New method for level-lifetime measurements with thick scintillators

Level lifetimes provide key insight into the structure of atomic nuclei and serve as stringent tests of theoretical descriptions. Though several methods for determining level lifetimes exist for both reaction measurements and decay studies, here the focus is on techniques involving the direct measurement of time differences between population and subsequent depopulation of excited states. The techniques presented herein are broadly applicable across multiple timing ranges, but the approach is specifically described for the βγ timing method. A multi-step, amplitude-dependent time walk correction and timing resolution corrections were employed to address the data analysis complications that arise from using thick scintillators for electron detection. Subsequently, a new Monte Carlo method utilizing measured detector responses obtained from the data, coupled with chi-square minimization, is presented for extracting excited state lifetimes ≳ 100 picoseconds.

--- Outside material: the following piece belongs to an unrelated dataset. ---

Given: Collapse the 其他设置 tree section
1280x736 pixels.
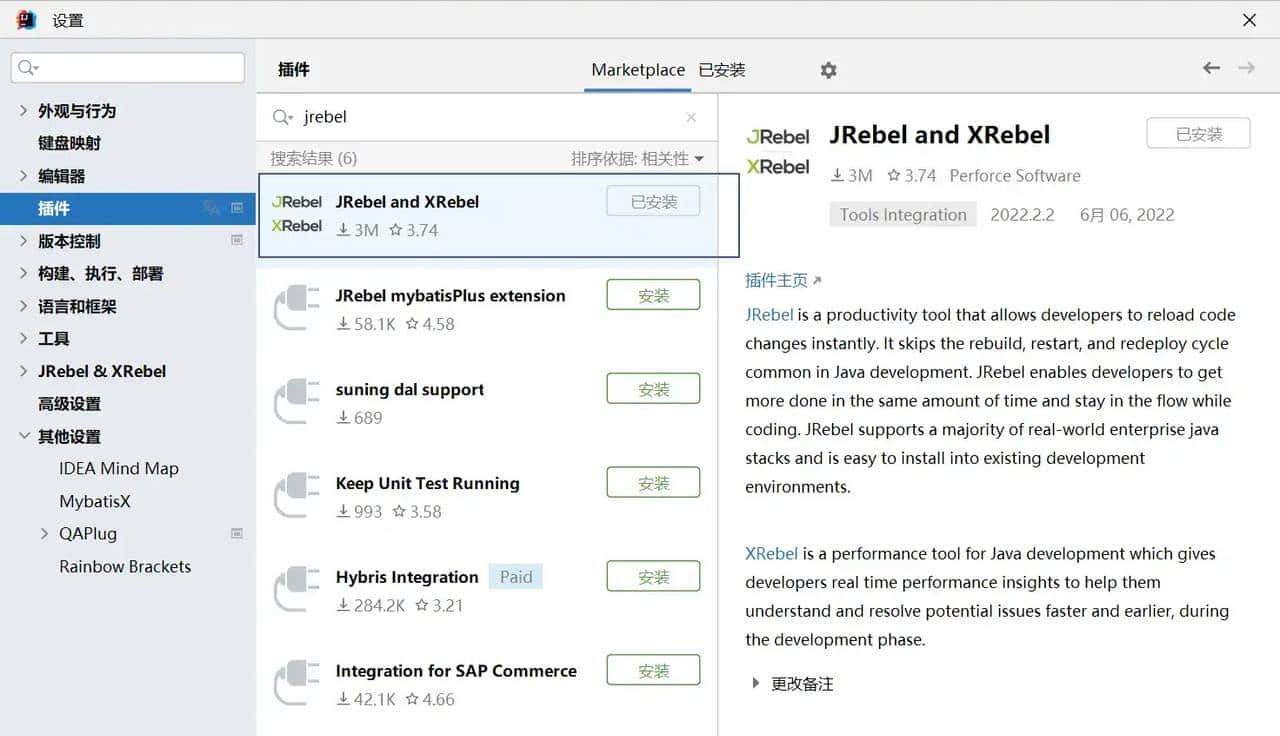Looking at the screenshot, I should (x=23, y=437).
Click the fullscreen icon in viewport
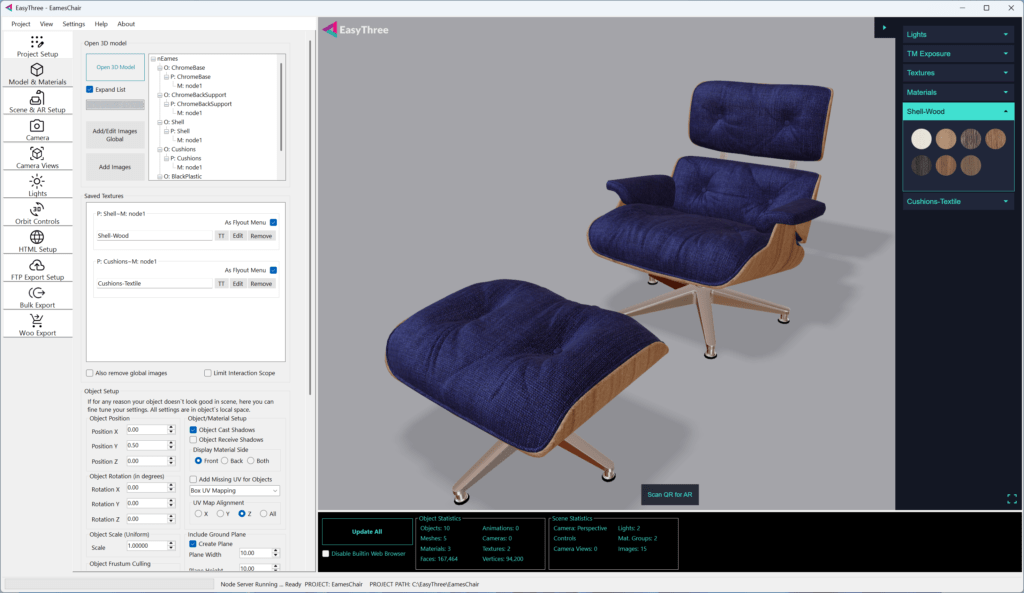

The framework of this Monte Carlo method is developed for the decay of a state in 68Zn with a known 1.6 ps half life, which is considered prompt given the detection sensitivity of the technique, and then benchmarked using two other excited states in neutron-rich Ni isotopes with 120(34) ps and 1.05(3) ns half lives. Using this new method which takes into account the thick scintillator used, these same half lives were measured to be 135(10) ps and 1.04(24) ns, respectively. The overall good agreement demonstrates the validity of the technique.